When I popped over here to prepare to write a new blog post, I was a bit beside myself. It has been just shy of ONE YEAR since I’ve posted anything. Remember when I used to write blog posts three or four times a week? Remember when I couldn’t shut the fuck up for five minutes on social media? I remember. Where did that Jess go?
Well, she’s been through some shit. That probably doesn’t surprise anyone because we’ve all been through a lot in the last year and a half. And then, if you add on the entire Trump administration, we’ll call it four years of white knuckle anxiety on practically a daily basis.
For me, the real problem was the pandemic.
When COVID started, like many people, I didn’t expect anything huge would come of it. We’d have a little bit of a precautionary period, and then we’d just get back to business as usual. But when it was clear that wasn’t the case, and people were losing their jobs and life was going to hell in a handbasket, I felt everything in my own world start to turn upside down.
I kept feeling haunted by the phrase “essential.” Essential workers, essential services, essential necessities to survive. I watched people all around me in both my online life and my IRL one losing their jobs and getting sick. You could feel the energy in the Universe just shifting into this period of pause.
It’s like something I talk to my clients about a lot. Sometimes we get forced into a period of rest when we’ve been hustling and pushing for so long that we don’t know how to slow down. The Universe finds a way to make it happen. That’s usually when you find yourself sick, out of work, and forced into a period of reset. We all were forced into that.
While I was feeling the need to pull back, I was also torn. I saw many other coaches, witches, and mystics online going all-in on their work and businesses. Many people pushed their services, courses, and products as “essential” for good “spiritual and energetic health” during such a hard time. I thought, “Should I be doing that too? I’m not sure if this is right.”
Honestly, some of it just felt gross to me.
I completely get where what I do could be helpful or bring comfort to someone during all that was going on. On the other hand, I had a hard time wrapping my head around asking people to pay me. But I can’t work for free, I have to live my life and pay my bills too. But was I really “essential?” Would I feel OK asking someone to pay for a reading, especially if they were looking for help because they’d had something terrible happen due to the pandemic?
I tried. I really did. I wanted to make it all make sense, but I couldn’t. I felt guilty and kind of gross about it, so I just stopped.
So, what did I do during 2020 for the most part? Played a lot of video games. Started streaming on Twitch. Basically, just resting, reflecting, and being present in my life as best I could be for the first time in a long time. Even though on the outside, it might have seemed like I was escaping by playing a pirate game all day, every day, a lot was going on in my head.
One of the results of having all that time to think and reflect was I realized just how unhappy I was in my marriage.

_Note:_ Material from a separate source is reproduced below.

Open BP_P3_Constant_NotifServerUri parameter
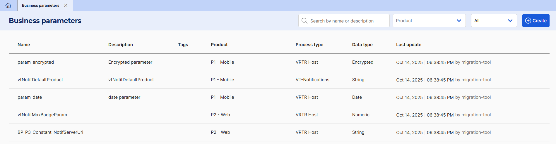This screenshot has height=144, width=556. coord(50,132)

My husband lost his job during COVID. He started working from home, so now we were home together all the time. All that did was make it more obvious that I just wasn’t happy, and we were in a relationship that had been over for a long time. We were friends…best friends even…but that’s all that was left. I was living with a roommate, not someone I felt like I wanted to spend the rest of my life with.
As the months pressed on and the end of the year came, I decided it was time to finally do what I had avoided for a long time. Say the word “divorce” out loud. To my husband.
While we had the expected conversations, like the bargaining discussion about going to therapy or giving it some time, I knew in my heart that it was over. It had been over, really. It was best to accept that there was no saving this, and it was time to part ways.
So in January of this year, we began the process of getting divorced, dividing up our things, setting our finances in order, and figuring out our next steps.
I decided to move back to the east coast because I really never liked living out west. I wanted to be back in a place that felt like home, which neither California nor Nevada ever did. I was going to move to Boston, that was the original plan, but things changed when I suddenly got worried that I might not be able to survive as an adult on my own. After being with someone for 17 years that did basically everything to take care of me, I didn’t know if I could make it or not. And a big part of that is money and work.
In April, the divorce became final and I moved back to Connecticut. And now, here I am, staring a whole new life, about to restart my business, and ready for a whole new adventure. Don’t get me wrong, I’m scared to death, but I’m also excited and ready.
Work is going to be the big focus, though. The truth is I have to make a choice now that I’m on my own. Do I put EVERYTHING I can into my business, or do I literally just quit and get a regular job? I know that the last thing I want is to go back to working in management or customer service in an office 40+ hours a week. And nothing, I mean NOTHING, could be more soul-sucking to me.
I’m in the process of bringing back things like readings and coaching, some live classes, and I’m going to working on a whole bunch of other content like more workbooks, journals, and new books. I also want to do a Witching 2022 since I didn’t do one for 2021. And that’s a project that I have to start NOW, basically, if I want to see it ready before the end of the year.
I’m getting ready to really dive back into a bunch of stuff to create content and resource for you guys to work on growing and expanding your magickal lives. One of those big things that I’m going to focus on is always helping you find ways to create your own magick, create your own path, and your own traditions.